Volcanoes that geologists believe may be extinct are located in such diverse places as Japan, the northern Pacific Ocean, Germany, Peru, the Philippine Sea, Meares Island, the United States, the Netherlands, Australia, Tanzania, France and Russia. Extinct volcanoes are not concentrated in any specific locations.
Geologists define an extinct volcano as one that has not erupted in at least 10,000 years and no longer maintains access to an underground supply of magma to feed its eruptions. For example, the volcanoes that geologists believe created the Hawaiian Islands moved with the tectonic plates that took them away from their supply of magma and left them extinct. As the extinct volcanoes moved west, the magma supply gave rise to new volcanoes to carry the magma from inside the Earth to the surface.

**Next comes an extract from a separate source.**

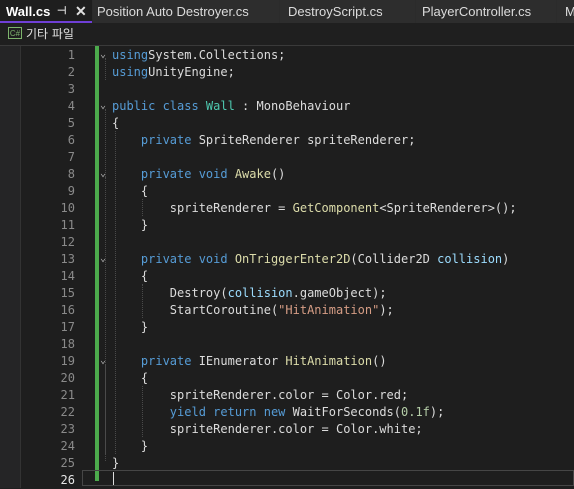 The height and width of the screenshot is (489, 574). Describe the element at coordinates (231, 412) in the screenshot. I see `code-token: yield return new` at that location.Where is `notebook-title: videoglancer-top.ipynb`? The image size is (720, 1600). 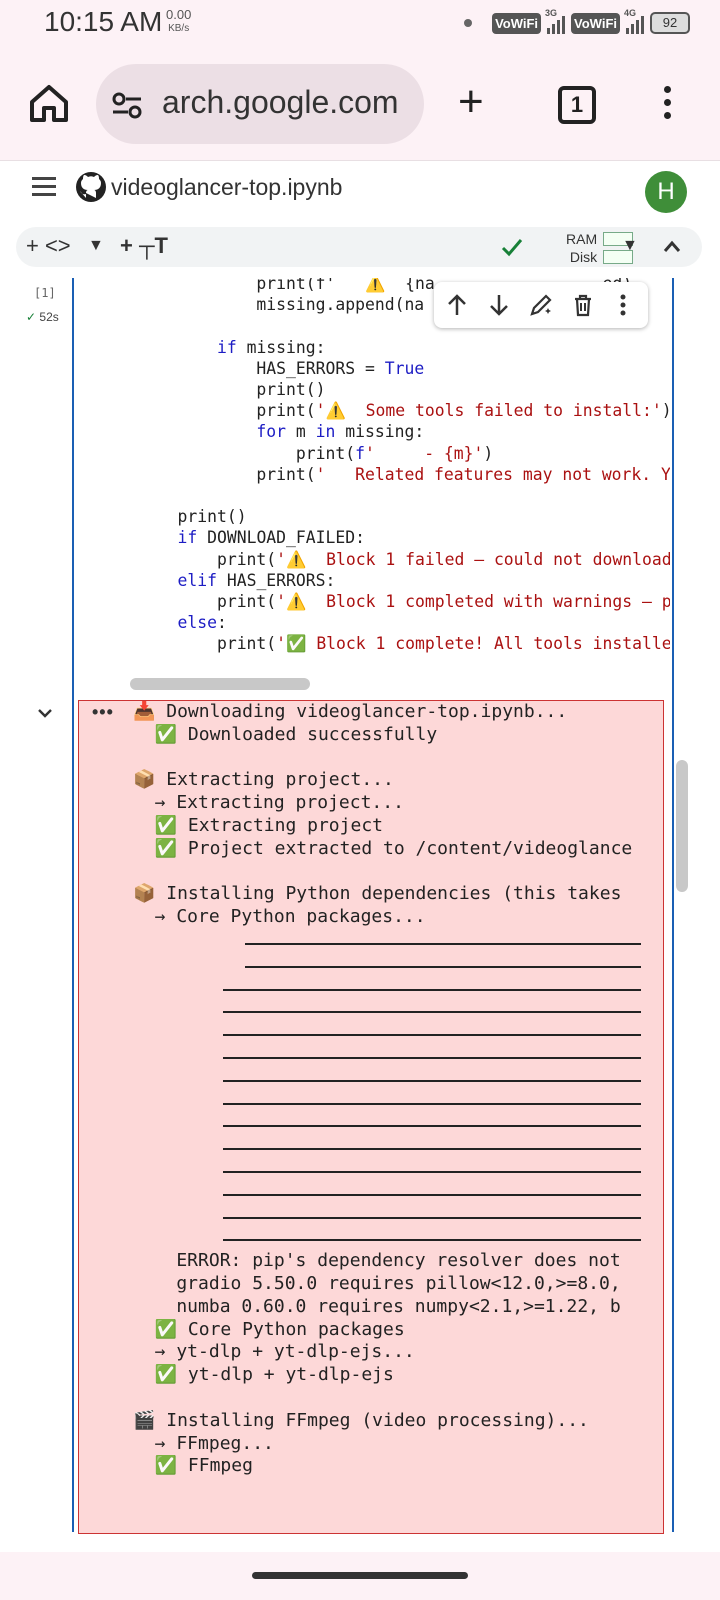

Some volcanoes that technically met the definition for extinction status at one point have later erupted, including Soufriere Hills in Montserrat, which erupted in 1995, and Fourpeaked Mountain in Alaska, which erupted in 2004. Most famously, the presumed extinct Mount Vesuvius erupted in 79 A.D., when it destroyed the Roman city of Pompeii. Similarly, while Yellowstone Caldera in Yellowstone National Park last erupted at least 640,000 years ago, geologists believe that it is dormant rather than extinct.